Good UX from Happy Employees?

More on creating good user experience from good organizations: a short blog post by Adam Richardson at CNET entitled "Good user experience comes from good employee experience." He points out comments from airlines with happy employees who convey happiness to their customers, like SouthWest and JetBlue, as opposed to American and other airlines with rather surly, unhappy employees.

Over the years, whenever reporters would ask him the secret to Southwest's success, Mr. Kelleher had a stock response. "You have to treat your employees like customers," he told Fortune in 2001. "When you treat them right, then they will treat your outside customers right. That has been a powerful competitive weapon for us."...

"There isn't any customer satisfaction without employee satisfaction," said Gordon Bethune, the former chief executive of Continental Airlines, and an old friend of Mr. Kelleher's. "He recognized that good employee relations would affect the bottom line. He knew that having employees who wanted to do a good job would drive revenue and lower costs."

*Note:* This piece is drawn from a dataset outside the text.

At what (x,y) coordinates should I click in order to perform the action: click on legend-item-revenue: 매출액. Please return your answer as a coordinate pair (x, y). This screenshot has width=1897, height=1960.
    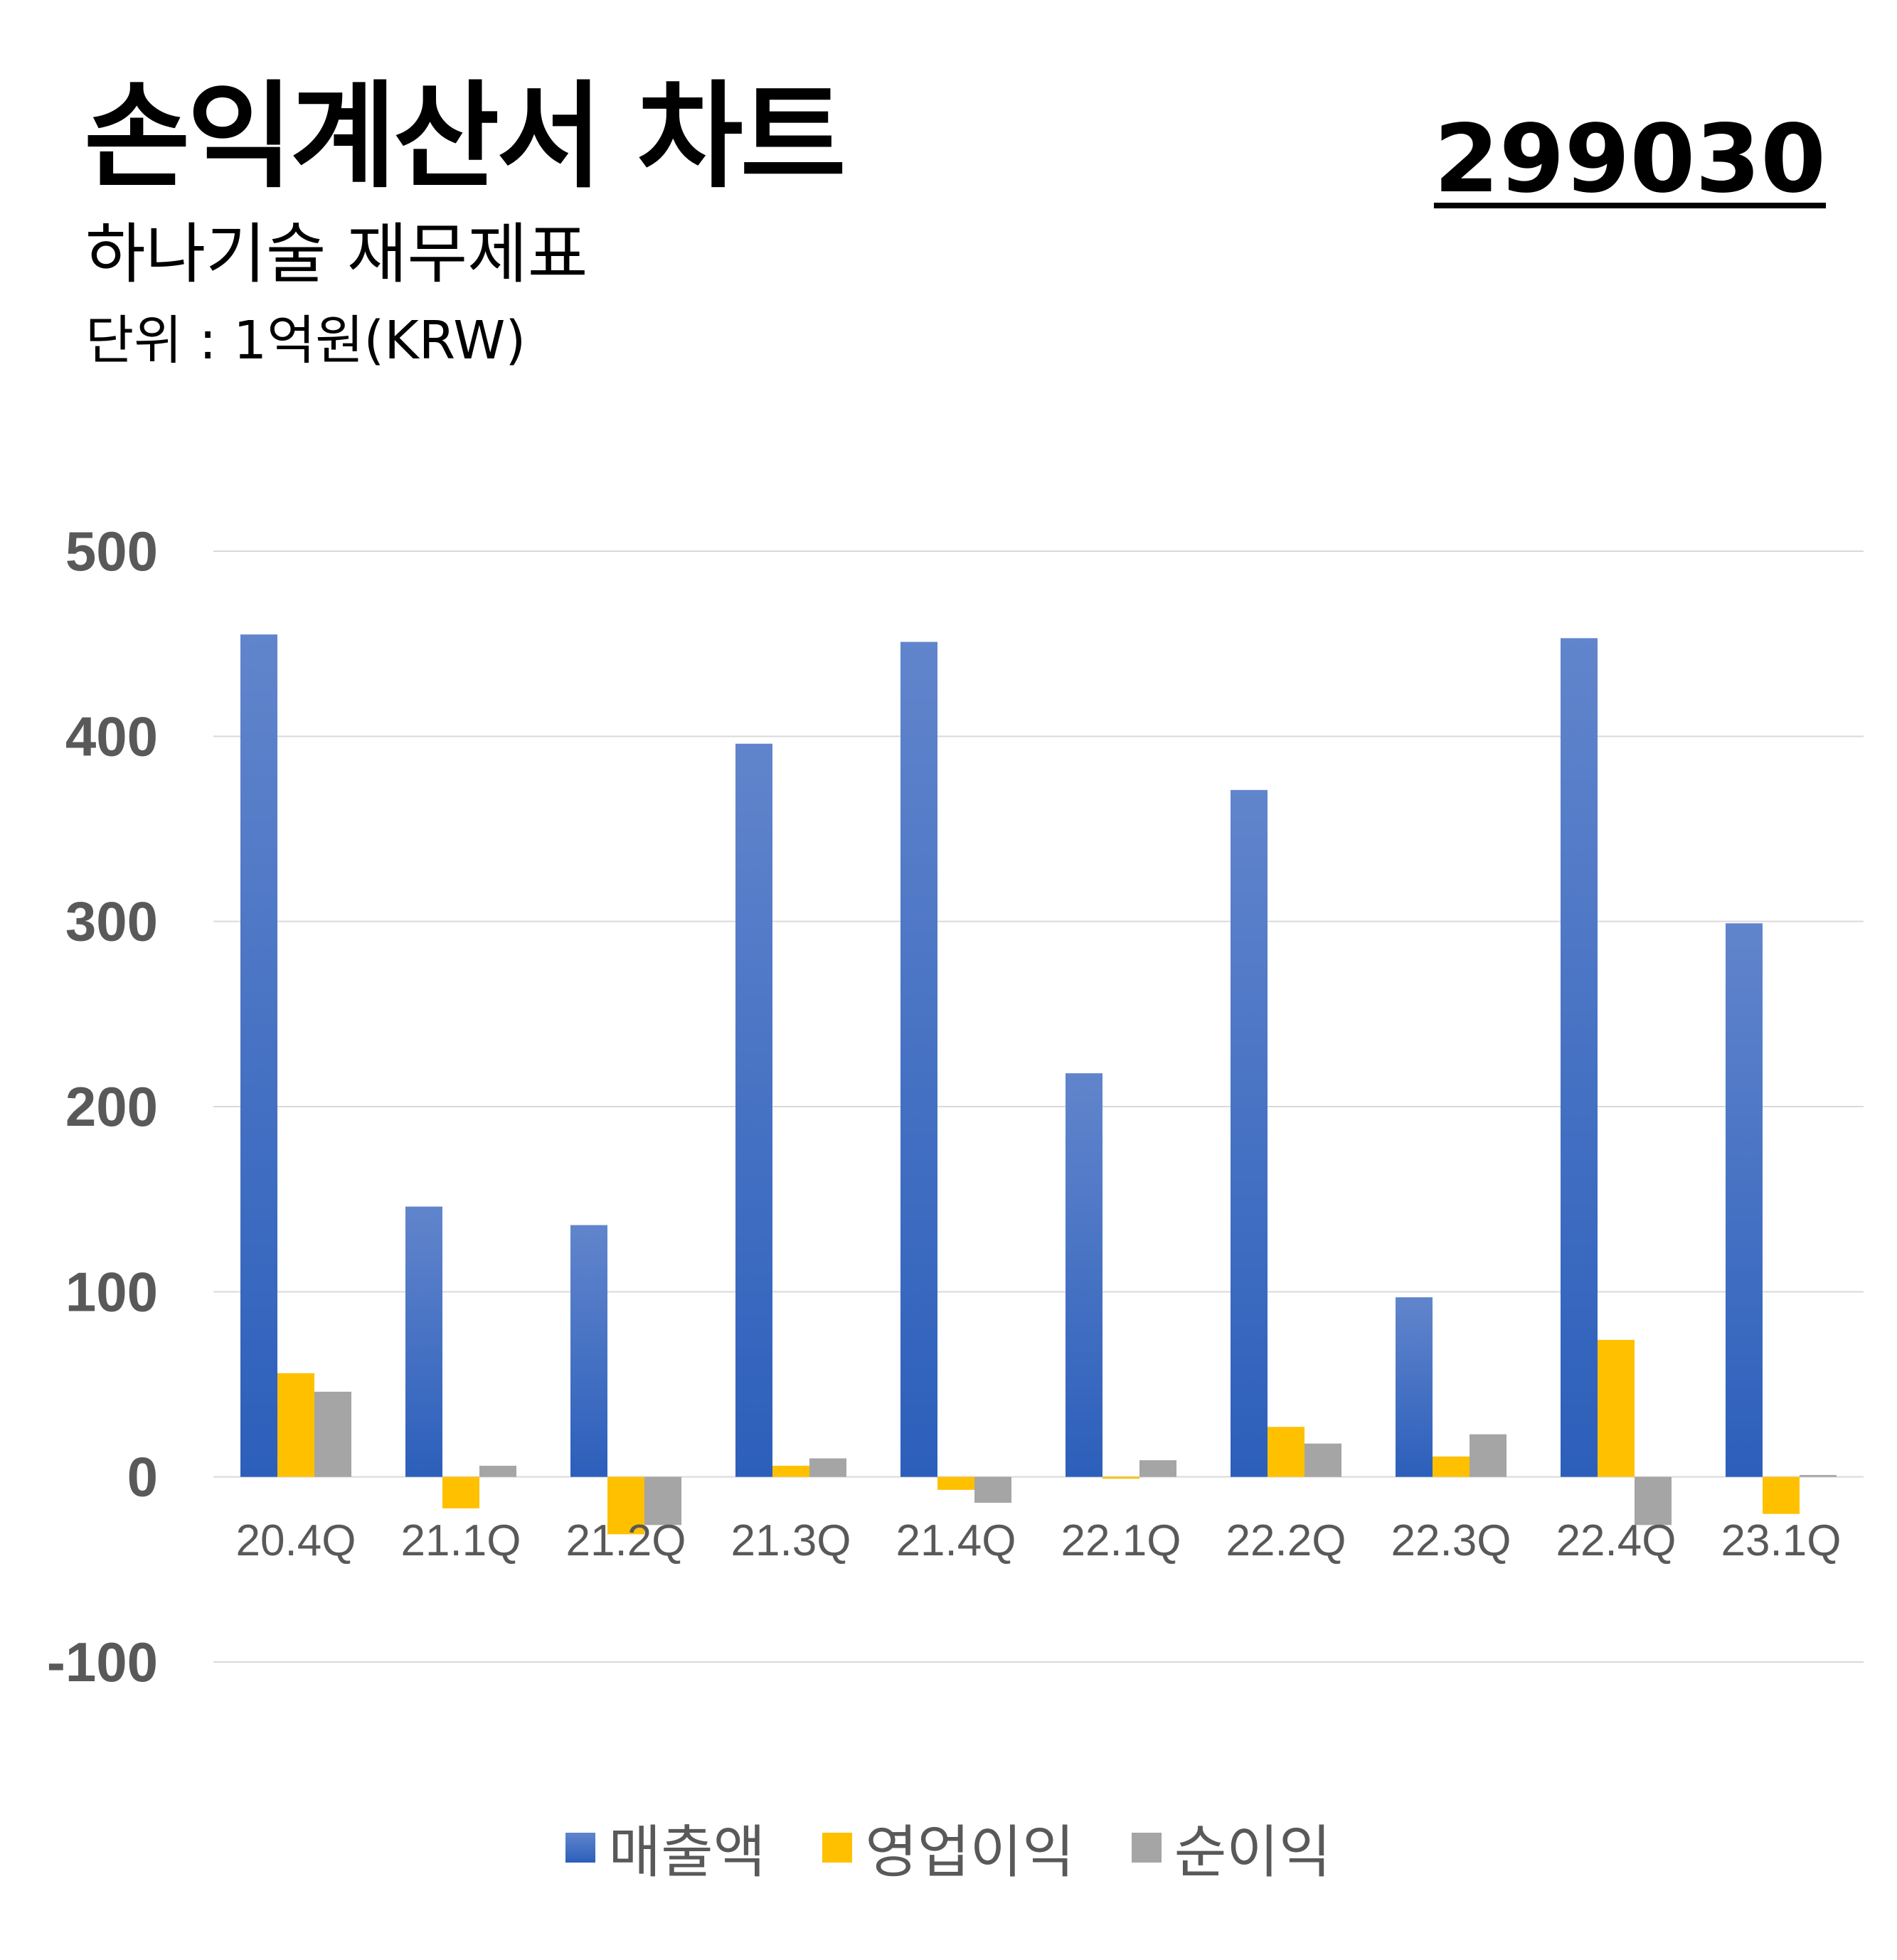
    Looking at the image, I should click on (665, 1847).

I've worked at more than my share of offices in the past dozen years, and I think there may be something in this. Watch out if you've got customer-facing employees who don't answer internal colleague emails, are rude or curt to peers in their organization, promise stuff but don't deliver, hold onto information for their own advancement rather than the sake of the team. You probably also have a customer relations problem at the very least. Is this person answering customer email or calls politely? Sharing customer problems with other people who can help? Looking for help in solving the problems that the customer has?

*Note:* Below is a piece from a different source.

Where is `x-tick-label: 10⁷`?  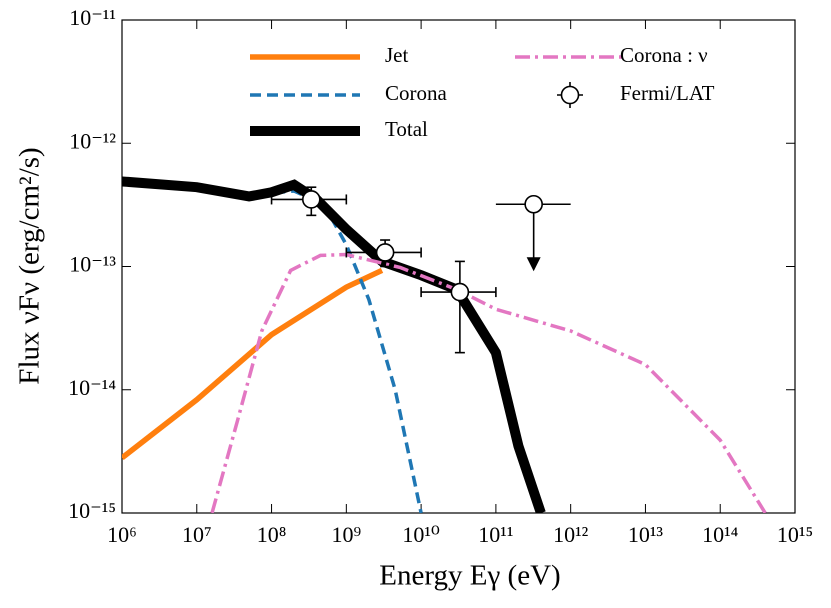 x-tick-label: 10⁷ is located at coordinates (197, 534).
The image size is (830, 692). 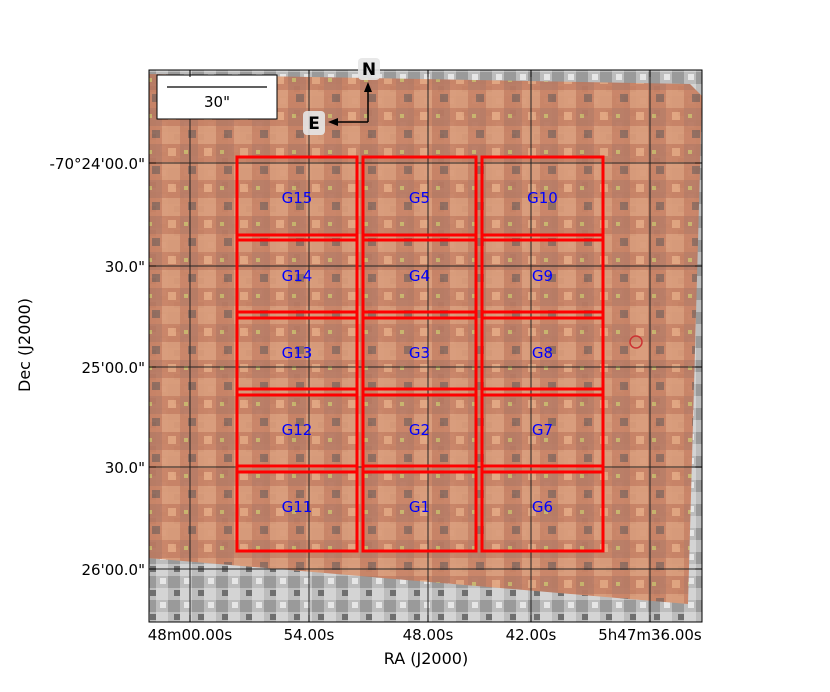 I want to click on field-label-g9: G9, so click(x=542, y=276).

Then look at the tools your employees have to use... if you find crappy tools in use internally, then double check that this isn't exposed to customers in some form. The MathWorks has an internal usability group that works on design and development processes for corporate tools. I think it pays off in many ways, not all of them related to internal efficiency. It's a sign of respect for your staff to give them the best tools to work with.

If you hire well, trust your employees, and give them a reasonable job to do, they can be your strongest advocates for hiring, referrals, and posting nicely about you in their blogs! And they'll go the extra mile on the job. Besides, a lot of your employees, past and future, are customers too.